Table 1 Delays in regulatory approval before the initiation of clinical trials

Recommendations for speeding up clinical trial initiation

Clearer European guidelines and common legislation would be helpful for future prospective studies that are ‘without an experimental drug’. The new European regulation, European Union (EU) No. 536/2014, provides some modified regulatory requirements for low-interventional trials. Similar directives are urgently needed for biobanking studies which have minimal or no added risk for the patients. Sampling and biobanking are routine procedures in qualified hospitals and might ideally be part of the institutional coverage. The need for additional insurance for biobanking leading to targeted therapy trials should be examined further. Standard European guidelines for contracting between partners in clinical trials would be advantageous. Both operational and financial autonomy for heads of clinical support structures in larger hospitals/scientific administrations is important to expedite the implementation of new trials and reduce the time-to-site initiation.

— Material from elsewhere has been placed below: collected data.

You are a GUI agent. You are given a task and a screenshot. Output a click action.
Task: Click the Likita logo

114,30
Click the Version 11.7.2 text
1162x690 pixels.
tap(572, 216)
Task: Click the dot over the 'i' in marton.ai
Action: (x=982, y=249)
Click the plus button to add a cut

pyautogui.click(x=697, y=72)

Site-specific logistics in different European countries

Routine biobanking with clinical annotation and SOPs for tissue handling is relatively new for most sites, and takes time to set-up and to make it efficient (Table 2). BIO-RAIDs identified the following issues that might cause delays: site-specific logistics; organisational issues, such as the availability of experienced investigational personnel; access to liquid nitrogen, and sampling logistics; and the quite variable experience of each site in terms of conducting clinical trials. In some countries, imaging procedures for staging, such as MRI, mandatory to assess a primary endpoint of response to standard therapy were not routinely available. The lack of cohesion between regional and national requirements for imaging type (CT rather than MRI) at some sites became apparent when the BIO-RAIDs study began.

Table 2 Site-specific logistics in different European countries

Recommendations for improving site-specific logistics

Although an evaluation of study feasibility must focus on the availability of dedicated management personnel who can coordinate logistics and facilitate local management of the study, it must also investigate sites that have a high patient recruitment potential but few or absent dedicated management personnel. We recommend that sites strive to hire experienced management staff in sufficient numbers and train local staff. If this cannot be achieved, regardless of the reasons, the site should be barred from participation until its issues can be resolved.

Site performance is also largely dependent on the principal investigator’s (PI’s) dedication and availability. If the PI moves to a different workplace or is unavailable for a protracted time, it can jeopardise patient recruitment and the ability of the site to conduct the study. Both the PI and an actively participating proxy should be involved in the trial from the start. If biobanking with clinical annotation is new or relatively new to a site that is otherwise experienced in clinical trial conduct, we advise sending experienced staff to the specific site to assist with the initial set-up and to provide tools for handling biobanking. Finally, international TripAdvisor-like public ratings of site performance might help facilitate necessary changes and improvements.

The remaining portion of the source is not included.